Capital markets’ skepticism of the recent market rally seems predicated on three misperceptions. First, oil production capacity is not increasing. Exploration and production (E&P) investment plunged with oil prices in 2015-16 and the rebound observed over the past year has been overwhelmingly concentrated in “short-cycle” production in the U.S. that may not add meaningfully to long-term production. New discoveries of conventional oil and gas stand at 60-year lows.
Second, the combined effects of electric vehicle adoption and new climate-based regulations are quite small relative to industry decline rates. Demand for crude is likely to increase over the next decade.1 Even if one assumes the most rapid plausible growth in EV sales and emission reductions that go far beyond those in The Paris Agreement, crude supply would still decline at a much faster rate than crude demand.

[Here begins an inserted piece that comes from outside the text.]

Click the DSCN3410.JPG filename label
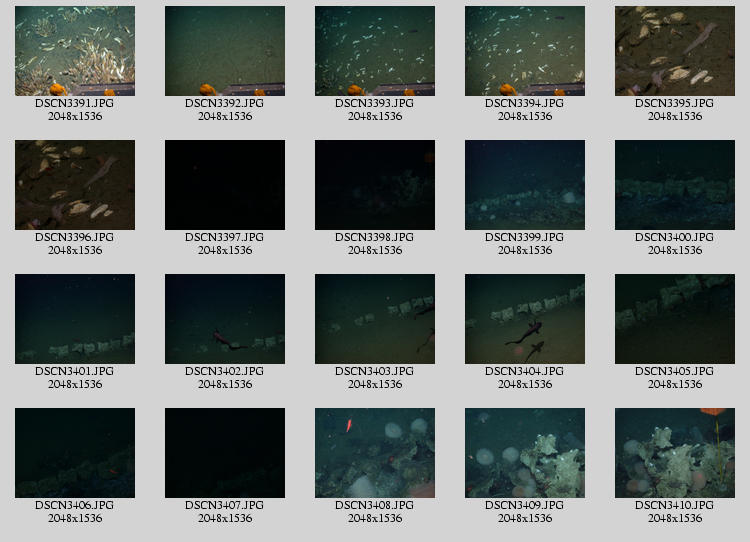 pos(675,506)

Natural resource depletion compounds the upside price risks posed by the weakness in E&P investment.
Third, energy companies, particularly those in the E&P subsector, have re-engineered processes and technology to boost production, lower per barrel costs, and become more profitable at lower prices. Recent data indicate that the industry is likely to prove more profitable at $75 per barrel crude today than it was at $100 crude in 2013-14.2 Capital markets have failed to account properly for companies’ increased profitability at lower prices, with the industry’s consolidated enterprise value close to 8x trailing five years’ Ebitda compared to 14x for the corporate equity market as a whole.3
Absent a significant pick-up in E&P investment, supply constraints could emerge over the next few years that send oil prices spiraling upwards. That is especially true if the market experiences a supply disruption in Iran, Russia, Venezuela, Nigeria, Libya, or another exporter due to the re-imposition of sanctions, economic collapse, or some other geopolitical event. Exacerbating this scenario is the fact that OPEC’s spare capacity has declined steadily over the past 18 months, and is set to decrease further as the group implements the supply boost agreed upon in June. In the event of a global supply shock, OPEC will be hard-pressed to cover any shortfall, raising upside risk to prices. Prior supply shocks of this type have generally resulted in price spikes of 81%, on average, and futures prices have historically incorporated a premium to compensate for the risk of a similar event in the future.4 Today, the market appears especially complacent, with minimal spare capacity, lots of geopolitical risk, and little-to-no premium for bearing it.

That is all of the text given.